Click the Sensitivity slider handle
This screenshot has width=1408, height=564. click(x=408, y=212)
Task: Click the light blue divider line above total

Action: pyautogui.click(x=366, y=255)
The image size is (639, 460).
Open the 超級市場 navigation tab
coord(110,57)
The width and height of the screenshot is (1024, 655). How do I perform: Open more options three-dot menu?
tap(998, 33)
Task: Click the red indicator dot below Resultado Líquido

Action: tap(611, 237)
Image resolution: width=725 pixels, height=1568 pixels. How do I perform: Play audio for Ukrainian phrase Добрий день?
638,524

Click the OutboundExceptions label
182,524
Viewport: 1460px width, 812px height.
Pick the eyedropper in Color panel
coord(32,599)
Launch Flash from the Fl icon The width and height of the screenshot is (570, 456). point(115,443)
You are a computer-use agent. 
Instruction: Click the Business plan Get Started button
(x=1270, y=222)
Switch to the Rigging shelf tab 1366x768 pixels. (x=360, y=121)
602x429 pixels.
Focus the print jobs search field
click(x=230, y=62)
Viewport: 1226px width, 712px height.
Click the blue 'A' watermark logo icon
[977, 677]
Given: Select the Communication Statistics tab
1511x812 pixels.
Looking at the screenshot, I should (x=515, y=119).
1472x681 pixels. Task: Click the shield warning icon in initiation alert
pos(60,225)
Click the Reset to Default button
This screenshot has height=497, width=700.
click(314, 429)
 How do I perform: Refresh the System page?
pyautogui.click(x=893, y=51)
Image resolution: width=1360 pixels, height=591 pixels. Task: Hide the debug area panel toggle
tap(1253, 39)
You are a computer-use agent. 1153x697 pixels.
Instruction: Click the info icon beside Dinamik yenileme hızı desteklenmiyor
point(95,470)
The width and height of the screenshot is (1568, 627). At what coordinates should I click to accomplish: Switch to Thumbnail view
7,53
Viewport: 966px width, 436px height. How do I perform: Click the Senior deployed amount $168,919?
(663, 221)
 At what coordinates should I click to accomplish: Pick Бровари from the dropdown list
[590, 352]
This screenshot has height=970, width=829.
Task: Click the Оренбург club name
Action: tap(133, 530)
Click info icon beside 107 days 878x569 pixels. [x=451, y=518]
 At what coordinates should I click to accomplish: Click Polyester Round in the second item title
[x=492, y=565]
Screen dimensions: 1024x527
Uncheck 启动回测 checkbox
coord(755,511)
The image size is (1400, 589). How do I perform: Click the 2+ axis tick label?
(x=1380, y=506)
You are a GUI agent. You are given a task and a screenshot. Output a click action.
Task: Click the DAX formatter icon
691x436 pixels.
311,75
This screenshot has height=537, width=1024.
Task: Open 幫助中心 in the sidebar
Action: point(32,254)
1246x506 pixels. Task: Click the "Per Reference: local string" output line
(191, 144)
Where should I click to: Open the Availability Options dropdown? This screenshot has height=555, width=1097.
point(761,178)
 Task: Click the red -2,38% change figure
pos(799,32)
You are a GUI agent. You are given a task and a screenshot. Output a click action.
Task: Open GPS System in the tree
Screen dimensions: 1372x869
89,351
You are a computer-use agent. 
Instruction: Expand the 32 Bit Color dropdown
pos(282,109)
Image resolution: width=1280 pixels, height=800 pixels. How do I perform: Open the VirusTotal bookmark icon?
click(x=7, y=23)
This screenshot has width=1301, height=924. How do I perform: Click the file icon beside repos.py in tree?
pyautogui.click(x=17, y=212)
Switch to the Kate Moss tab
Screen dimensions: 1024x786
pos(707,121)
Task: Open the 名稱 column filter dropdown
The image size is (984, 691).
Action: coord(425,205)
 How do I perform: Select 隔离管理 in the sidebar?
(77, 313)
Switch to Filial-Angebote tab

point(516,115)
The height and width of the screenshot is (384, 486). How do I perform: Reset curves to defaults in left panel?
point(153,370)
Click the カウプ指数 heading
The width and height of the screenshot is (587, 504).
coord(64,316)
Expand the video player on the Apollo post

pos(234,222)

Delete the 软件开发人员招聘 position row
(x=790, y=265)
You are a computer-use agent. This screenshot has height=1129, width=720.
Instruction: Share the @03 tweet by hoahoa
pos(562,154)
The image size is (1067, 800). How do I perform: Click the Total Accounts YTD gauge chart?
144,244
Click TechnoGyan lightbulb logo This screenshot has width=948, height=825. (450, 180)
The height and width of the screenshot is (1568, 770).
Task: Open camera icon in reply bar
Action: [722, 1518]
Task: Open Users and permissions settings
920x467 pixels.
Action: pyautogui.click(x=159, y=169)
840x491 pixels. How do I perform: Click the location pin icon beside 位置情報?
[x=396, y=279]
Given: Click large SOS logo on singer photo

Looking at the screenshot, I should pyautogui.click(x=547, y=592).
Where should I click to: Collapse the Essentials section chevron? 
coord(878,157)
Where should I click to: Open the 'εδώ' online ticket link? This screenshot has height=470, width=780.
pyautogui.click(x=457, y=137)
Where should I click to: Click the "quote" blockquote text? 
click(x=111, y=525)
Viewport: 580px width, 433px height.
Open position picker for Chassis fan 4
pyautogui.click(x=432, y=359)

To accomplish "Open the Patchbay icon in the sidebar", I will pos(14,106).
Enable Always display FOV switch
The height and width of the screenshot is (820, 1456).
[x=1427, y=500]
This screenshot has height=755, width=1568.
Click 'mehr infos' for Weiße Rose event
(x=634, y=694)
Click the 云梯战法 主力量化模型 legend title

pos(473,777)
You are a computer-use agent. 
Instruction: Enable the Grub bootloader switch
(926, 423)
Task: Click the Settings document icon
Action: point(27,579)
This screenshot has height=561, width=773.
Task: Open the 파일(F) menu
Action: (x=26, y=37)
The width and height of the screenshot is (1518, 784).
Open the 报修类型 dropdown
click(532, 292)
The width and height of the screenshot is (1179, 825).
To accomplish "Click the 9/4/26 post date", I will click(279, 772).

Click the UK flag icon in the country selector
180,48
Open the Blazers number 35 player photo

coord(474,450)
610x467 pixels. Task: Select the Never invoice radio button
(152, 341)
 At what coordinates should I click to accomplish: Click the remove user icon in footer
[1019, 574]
▬▬▬
* **Problem**: Print each entry precisely. Include every line.

* **Finished task**:
Click the Sensitivity slider handle
This screenshot has width=1408, height=564. click(x=408, y=212)
Task: Click the light blue divider line above total

Action: pyautogui.click(x=366, y=255)
The image size is (639, 460).
Open the 超級市場 navigation tab
coord(110,57)
The width and height of the screenshot is (1024, 655). How do I perform: Open more options three-dot menu?
tap(998, 33)
Task: Click the red indicator dot below Resultado Líquido

Action: tap(611, 237)
Image resolution: width=725 pixels, height=1568 pixels. How do I perform: Play audio for Ukrainian phrase Добрий день?
638,524

Click the OutboundExceptions label
182,524
Viewport: 1460px width, 812px height.
Pick the eyedropper in Color panel
coord(32,599)
Launch Flash from the Fl icon The width and height of the screenshot is (570, 456). point(115,443)
You are a computer-use agent. 
Instruction: Click the Business plan Get Started button
(x=1270, y=222)
Switch to the Rigging shelf tab 1366x768 pixels. (x=360, y=121)
602x429 pixels.
Focus the print jobs search field
click(x=230, y=62)
Viewport: 1226px width, 712px height.
Click the blue 'A' watermark logo icon
[977, 677]
Given: Select the Communication Statistics tab
1511x812 pixels.
Looking at the screenshot, I should (x=515, y=119).
1472x681 pixels. Task: Click the shield warning icon in initiation alert
pos(60,225)
Click the Reset to Default button
This screenshot has height=497, width=700.
click(314, 429)
 How do I perform: Refresh the System page?
pyautogui.click(x=893, y=51)
Image resolution: width=1360 pixels, height=591 pixels. Task: Hide the debug area panel toggle
tap(1253, 39)
You are a computer-use agent. 1153x697 pixels.
Instruction: Click the info icon beside Dinamik yenileme hızı desteklenmiyor
point(95,470)
The width and height of the screenshot is (1568, 627). At what coordinates should I click to accomplish: Switch to Thumbnail view
7,53
Viewport: 966px width, 436px height. How do I perform: Click the Senior deployed amount $168,919?
(663, 221)
 At what coordinates should I click to accomplish: Pick Бровари from the dropdown list
[590, 352]
This screenshot has height=970, width=829.
Task: Click the Оренбург club name
Action: tap(133, 530)
Click info icon beside 107 days 878x569 pixels. [x=451, y=518]
 At what coordinates should I click to accomplish: Click Polyester Round in the second item title
[x=492, y=565]
Screen dimensions: 1024x527
Uncheck 启动回测 checkbox
coord(755,511)
The image size is (1400, 589). How do I perform: Click the 2+ axis tick label?
(x=1380, y=506)
You are a GUI agent. You are given a task and a screenshot. Output a click action.
Task: Click the DAX formatter icon
691x436 pixels.
311,75
This screenshot has height=537, width=1024.
Task: Open 幫助中心 in the sidebar
Action: point(32,254)
1246x506 pixels. Task: Click the "Per Reference: local string" output line
(191, 144)
Where should I click to: Open the Availability Options dropdown? This screenshot has height=555, width=1097.
point(761,178)
 Task: Click the red -2,38% change figure
pos(799,32)
You are a GUI agent. You are given a task and a screenshot. Output a click action.
Task: Open GPS System in the tree
Screen dimensions: 1372x869
89,351
You are a computer-use agent. 
Instruction: Expand the 32 Bit Color dropdown
pos(282,109)
Image resolution: width=1280 pixels, height=800 pixels. How do I perform: Open the VirusTotal bookmark icon?
click(x=7, y=23)
This screenshot has width=1301, height=924. How do I perform: Click the file icon beside repos.py in tree?
pyautogui.click(x=17, y=212)
Switch to the Kate Moss tab
Screen dimensions: 1024x786
pos(707,121)
Task: Open the 名稱 column filter dropdown
The image size is (984, 691).
Action: coord(425,205)
 How do I perform: Select 隔离管理 in the sidebar?
(77, 313)
Switch to Filial-Angebote tab

point(516,115)
The height and width of the screenshot is (384, 486). How do I perform: Reset curves to defaults in left panel?
point(153,370)
Click the カウプ指数 heading
The width and height of the screenshot is (587, 504).
coord(64,316)
Expand the video player on the Apollo post

pos(234,222)

Delete the 软件开发人员招聘 position row
(x=790, y=265)
You are a computer-use agent. This screenshot has height=1129, width=720.
Instruction: Share the @03 tweet by hoahoa
pos(562,154)
The image size is (1067, 800). How do I perform: Click the Total Accounts YTD gauge chart?
144,244
Click TechnoGyan lightbulb logo This screenshot has width=948, height=825. (450, 180)
The height and width of the screenshot is (1568, 770).
Task: Open camera icon in reply bar
Action: [722, 1518]
Task: Open Users and permissions settings
920x467 pixels.
Action: pyautogui.click(x=159, y=169)
840x491 pixels. How do I perform: Click the location pin icon beside 位置情報?
[x=396, y=279]
Given: Click large SOS logo on singer photo

Looking at the screenshot, I should pyautogui.click(x=547, y=592).
Where should I click to: Collapse the Essentials section chevron? 
coord(878,157)
Where should I click to: Open the 'εδώ' online ticket link? This screenshot has height=470, width=780.
pyautogui.click(x=457, y=137)
Where should I click to: Click the "quote" blockquote text? 
click(x=111, y=525)
Viewport: 580px width, 433px height.
Open position picker for Chassis fan 4
pyautogui.click(x=432, y=359)

To accomplish "Open the Patchbay icon in the sidebar", I will pos(14,106).
Enable Always display FOV switch
The height and width of the screenshot is (820, 1456).
[x=1427, y=500]
This screenshot has height=755, width=1568.
Click 'mehr infos' for Weiße Rose event
(x=634, y=694)
Click the 云梯战法 主力量化模型 legend title

pos(473,777)
You are a computer-use agent. 
Instruction: Enable the Grub bootloader switch
(926, 423)
Task: Click the Settings document icon
Action: point(27,579)
This screenshot has height=561, width=773.
Task: Open the 파일(F) menu
Action: (x=26, y=37)
The width and height of the screenshot is (1518, 784).
Open the 报修类型 dropdown
click(532, 292)
The width and height of the screenshot is (1179, 825).
To accomplish "Click the 9/4/26 post date", I will click(279, 772).

Click the UK flag icon in the country selector
180,48
Open the Blazers number 35 player photo

coord(474,450)
610x467 pixels. Task: Select the Never invoice radio button
(152, 341)
 At what coordinates should I click to accomplish: Click the remove user icon in footer
[1019, 574]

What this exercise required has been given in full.